Set problem 1:
Answer these questions about the forum thread below on snap and home directories.
(a) At what path is the separate ext4 partition mounted?
(b) Which Ubuntu version is named along with the trash problem?
(c) To what path was the home folder moved to make room for Dropbox?

Source extract:
How can I use snap when I don't use /home/$USER?

I attempted to work around this issue as suggested with a bind mount line in /etc/fstab linking /home/user to a directory on a separate ext4 partition that is itself mounted at /mnt/files:

Here are lines from fstab:

UUID=465bfd74-ce84-4fbe-9af4-8b2d88768352 /mnt/files ext4 defaults
/mnt/files/bionic/home/user /home/user none bind

I discovered that this stops Gnome trash from being able to move any files to trash in directories on /mnt/files (Ubuntu 18.04). It will present a dialog saying the file cannot be put in the rubbish bin, and instead must be deleted immediately.

Testing with gio shows why:

gio trash /mnt/files/testfile
gio: file:///mnt/files/testfile: Unable to delete file /mnt/files/testfile across filesystem boundaries

Any ideas on how to fix?

@zyga-snapd, with all the recent changes for snap-confine and snap-update-ns, can you think of a path forward for this long-standing issue? It would be great if an admin could say something like “I have user directories in /home, /foo and /mnt/bar”. AppArmor supports this fine; we just need to not hardcode snap-confine. Thoughts?

1 Like

Any update on plans to resolve this?

I’ve been transitioning from Windows to Linux for years. I was really excited to learn about Snap. It sounds like a great solution to make programs more universally available. I installed it today so that I could try one of my favourite Windows editors on Linux; Notepad-plus-plus.

Imagine my disappointment when it didn’t work! Due to some issues with my motherboard not being able to boot from my big Samsung 1TB SSD, I’ve got a little bitty 128gb SSD where I installed Linux Mint. I use Dropbox to store/backup all my programs and media files. It’s huge and it wants to keep the local folder in my home folder. No space for that! no problem, I moved home to /mnt/SSD1TB/home/jgold.

It seems that snap needs the home directory to be in /home/jgold before it will work. This means that Snap doesn’t work for me at all. The solution according to this thread is to make sure your home directory is \home\jgold.

No can do!

I understand that this is a bug and it will be fixed. There are limited resources and you’re volunteers. (I appreciate all the time put into this by the way, It looks like a GREAT idea!). I’m hoping to move the priority to fix this up a little.

There are two reasons I think this should have a higher priority;

  1. Requiring the home directory to be in a specific place is very un-linuxy. It’s looks like someone missed something really basic. It makes Snap look bad.

Set problem 2: Pull out every line of the rows below that contains the string "Where".

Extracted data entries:
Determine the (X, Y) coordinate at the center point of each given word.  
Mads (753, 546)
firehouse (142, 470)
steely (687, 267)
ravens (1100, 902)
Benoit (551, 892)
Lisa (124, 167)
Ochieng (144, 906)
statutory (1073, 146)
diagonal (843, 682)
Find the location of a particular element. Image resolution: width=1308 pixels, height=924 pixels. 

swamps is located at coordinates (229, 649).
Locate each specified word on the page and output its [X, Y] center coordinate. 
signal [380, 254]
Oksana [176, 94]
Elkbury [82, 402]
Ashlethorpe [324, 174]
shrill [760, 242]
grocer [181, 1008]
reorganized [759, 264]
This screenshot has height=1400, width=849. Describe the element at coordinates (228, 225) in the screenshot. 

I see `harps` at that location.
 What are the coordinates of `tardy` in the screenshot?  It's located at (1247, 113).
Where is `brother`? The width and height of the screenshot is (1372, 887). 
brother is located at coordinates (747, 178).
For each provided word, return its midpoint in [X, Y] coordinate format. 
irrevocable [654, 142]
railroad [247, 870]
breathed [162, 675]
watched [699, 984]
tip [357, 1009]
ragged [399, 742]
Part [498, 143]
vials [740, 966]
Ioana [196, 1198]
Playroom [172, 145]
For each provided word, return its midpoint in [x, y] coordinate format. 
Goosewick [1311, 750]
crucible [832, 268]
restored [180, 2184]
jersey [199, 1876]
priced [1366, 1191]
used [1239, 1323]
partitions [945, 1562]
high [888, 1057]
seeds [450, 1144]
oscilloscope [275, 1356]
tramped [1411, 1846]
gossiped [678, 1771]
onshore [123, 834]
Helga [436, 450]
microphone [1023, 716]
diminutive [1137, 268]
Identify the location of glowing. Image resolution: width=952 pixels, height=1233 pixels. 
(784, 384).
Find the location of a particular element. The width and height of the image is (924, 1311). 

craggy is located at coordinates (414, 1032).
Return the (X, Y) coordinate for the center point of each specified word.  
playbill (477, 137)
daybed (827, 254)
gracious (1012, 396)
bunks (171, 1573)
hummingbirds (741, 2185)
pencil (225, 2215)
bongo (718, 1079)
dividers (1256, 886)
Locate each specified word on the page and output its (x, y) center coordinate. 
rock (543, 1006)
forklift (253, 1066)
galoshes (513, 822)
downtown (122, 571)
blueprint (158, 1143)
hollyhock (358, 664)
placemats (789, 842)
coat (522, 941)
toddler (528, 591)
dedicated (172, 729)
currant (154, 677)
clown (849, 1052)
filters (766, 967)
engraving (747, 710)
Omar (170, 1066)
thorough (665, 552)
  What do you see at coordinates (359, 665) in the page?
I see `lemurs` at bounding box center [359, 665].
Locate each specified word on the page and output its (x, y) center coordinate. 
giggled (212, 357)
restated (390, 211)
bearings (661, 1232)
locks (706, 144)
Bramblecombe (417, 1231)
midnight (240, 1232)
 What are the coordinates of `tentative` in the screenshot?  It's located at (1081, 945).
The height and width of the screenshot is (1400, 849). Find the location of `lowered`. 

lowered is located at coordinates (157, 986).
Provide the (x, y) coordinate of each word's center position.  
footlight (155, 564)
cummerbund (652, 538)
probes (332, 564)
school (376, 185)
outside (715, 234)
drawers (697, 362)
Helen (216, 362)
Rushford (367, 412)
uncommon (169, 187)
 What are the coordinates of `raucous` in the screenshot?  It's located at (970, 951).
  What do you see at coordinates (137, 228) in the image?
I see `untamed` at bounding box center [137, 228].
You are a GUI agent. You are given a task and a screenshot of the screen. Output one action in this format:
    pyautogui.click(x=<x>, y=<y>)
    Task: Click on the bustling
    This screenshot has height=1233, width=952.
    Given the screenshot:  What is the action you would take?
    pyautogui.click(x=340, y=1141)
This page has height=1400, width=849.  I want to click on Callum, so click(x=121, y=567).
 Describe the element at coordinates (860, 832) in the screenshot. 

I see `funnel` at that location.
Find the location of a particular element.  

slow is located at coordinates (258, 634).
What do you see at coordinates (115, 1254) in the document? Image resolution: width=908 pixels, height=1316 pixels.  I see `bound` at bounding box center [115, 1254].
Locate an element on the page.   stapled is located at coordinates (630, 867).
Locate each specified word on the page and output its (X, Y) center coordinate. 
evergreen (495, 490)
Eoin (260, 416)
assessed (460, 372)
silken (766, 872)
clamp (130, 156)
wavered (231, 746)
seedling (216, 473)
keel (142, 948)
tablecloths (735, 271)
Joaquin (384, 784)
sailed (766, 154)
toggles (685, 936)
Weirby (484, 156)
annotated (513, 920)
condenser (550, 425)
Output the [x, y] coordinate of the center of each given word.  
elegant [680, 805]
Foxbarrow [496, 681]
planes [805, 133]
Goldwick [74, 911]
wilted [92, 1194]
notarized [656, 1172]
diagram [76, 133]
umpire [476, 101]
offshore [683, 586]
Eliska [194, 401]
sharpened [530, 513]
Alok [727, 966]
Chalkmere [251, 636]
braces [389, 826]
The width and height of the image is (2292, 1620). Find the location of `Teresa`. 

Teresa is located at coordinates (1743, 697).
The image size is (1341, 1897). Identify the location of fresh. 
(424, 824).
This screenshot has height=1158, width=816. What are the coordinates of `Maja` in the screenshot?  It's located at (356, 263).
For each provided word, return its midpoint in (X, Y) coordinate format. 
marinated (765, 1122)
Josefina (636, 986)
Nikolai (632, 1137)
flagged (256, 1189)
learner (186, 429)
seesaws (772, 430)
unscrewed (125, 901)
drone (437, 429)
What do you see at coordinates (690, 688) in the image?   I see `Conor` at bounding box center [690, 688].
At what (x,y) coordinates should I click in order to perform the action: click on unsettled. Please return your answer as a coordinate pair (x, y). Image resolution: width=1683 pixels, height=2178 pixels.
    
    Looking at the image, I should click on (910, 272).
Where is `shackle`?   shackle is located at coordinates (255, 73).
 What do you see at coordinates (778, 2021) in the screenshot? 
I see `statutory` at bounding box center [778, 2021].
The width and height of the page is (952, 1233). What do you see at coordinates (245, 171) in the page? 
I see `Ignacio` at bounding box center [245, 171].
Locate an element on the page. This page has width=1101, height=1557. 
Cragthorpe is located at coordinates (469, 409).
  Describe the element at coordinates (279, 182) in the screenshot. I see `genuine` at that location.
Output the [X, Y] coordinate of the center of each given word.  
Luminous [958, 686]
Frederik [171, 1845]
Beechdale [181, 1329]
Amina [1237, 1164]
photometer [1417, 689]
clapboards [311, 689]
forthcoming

Expected output 1:
(a) /mnt/files
(b) Ubuntu 18.04
(c) /mnt/SSD1TB/home/jgold

Expected output 2:
Where is `brother`? The width and height of the screenshot is (1372, 887). 
Where is `shackle`?   shackle is located at coordinates (255, 73).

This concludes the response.